Domain Name System Is a Target for Hackers
-
Domain Name System Is a Target for Hackers
Today's security solutions have not been designed to protect the Domain Name System (DNS) properly, resulting in data loss, downtime and brand damage. -
Security Not Good Enough
Today's security solutions have not been designed to protect the Domain Name System (DNS) properly, and 49% of businesses are not even aware of DNS-based malware. -
Growing Awareness
41% of businesses are aware of DNS DDoS attacks, up from 38% last year. 38% know about data exfiltration through DNS, up significantly from 24% in 2016. 26% are aware of DNS zero-day vulnerabilities, up from 24% last year. -
Volumetric Attacks
DNS DDoS attacks flood the network with vast amounts of traffic. Most DNS servers can handle 300,000 queries per second, but 88% of DNS DDoS attacks are more than 1 million QPS (1GB per second). -
Inadequate Patching
Zero-Day attacks take advantage of DNS security holes for which no patch has been applied. Although 11 critical patches have been released under Bind technology in 2016, 83% of organizations have applied fewer than 7 patches. -
Data Exfiltration
Firewalls, intrusion detection systems and secure web gateways do not perform complete DNS transaction analyses and are unable to detect exfiltrated data. This year, 28% of respondents who were attacked had sensitive data stolen. -
Cost of Attack
No sector is safe. Looking at the average cost of a single attack, the highest was for communications organizations ($622,000), followed by financial services ($588,000). The lowest was for healthcare organizations ($282,000). -
Time to Mitigate
On average, it takes more than five hours to mitigate a DNS attack. 45% of respondents spent more than half a day resolving an attack. -
Damage from DNS Attacks in 2017 vs. 2016
In-house app downtime: 37% in 2017 vs. 40% in 2016. Compromised website: 36% vs. 27%. Brand damage: 20% vs. 12.3%. Loss of business: 20% vs. 20.5%. Sensitive customer data stolen: 18% vs. 9.5%. Intellectual property stolen: 14% vs. 14.5%. -
Midsize Companies Hit Hardest
Midsize organizations with 5,000 to 9,999 employees were most affected by DNS attacks. 34% reported costs between $0.5 million to $5 million. -
Small Firms Less Likely to Recover
DNS attacks can cost a lot more for large organizations, but they usually recover, whereas smaller organizations find it much harder to recuperate financially.

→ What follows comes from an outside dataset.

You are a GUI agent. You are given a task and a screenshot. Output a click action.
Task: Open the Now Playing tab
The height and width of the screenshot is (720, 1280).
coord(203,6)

The mission-critical Domain Name System (DNS) is increasingly a target of more creative cyber- attacks designed to cause downtime or damage, according to a new study. Attackers use the DNS to exfiltrate data or launch distributed-denial-of-service attacks, according to the 2017 "Global DNS Threat Survey," conducted by Coleman Parkes for EfficientIP. DDoS attacks are the second highest DNS-related attack type (32 percent) after malware (35 percent). In third place is Cache Poisoning (23 percent), followed by DNS Tunneling (22 percent) and Zero-Day exploits (19 percent). Yearly average costs of damages caused by DNS attacks are $2.2 million, and 76 percent of organizations have been victimized during the past 12 months (up 2 percent since last year), the report revealed. "Organizations must ensure they have the right solution in place to prevent business damage, such as a loss of sensitive information, downtime or compromised public image," said David Williamson, CEO of EfficientIP. The survey included 1,000 respondents, including 300 from North America, 400 from Europe and 300 from APAC. The survey's goal was to examine the technical and behavioral causes for the rise in DNS threats and the potential business effects, and to suggest straightforward, rapid remedies.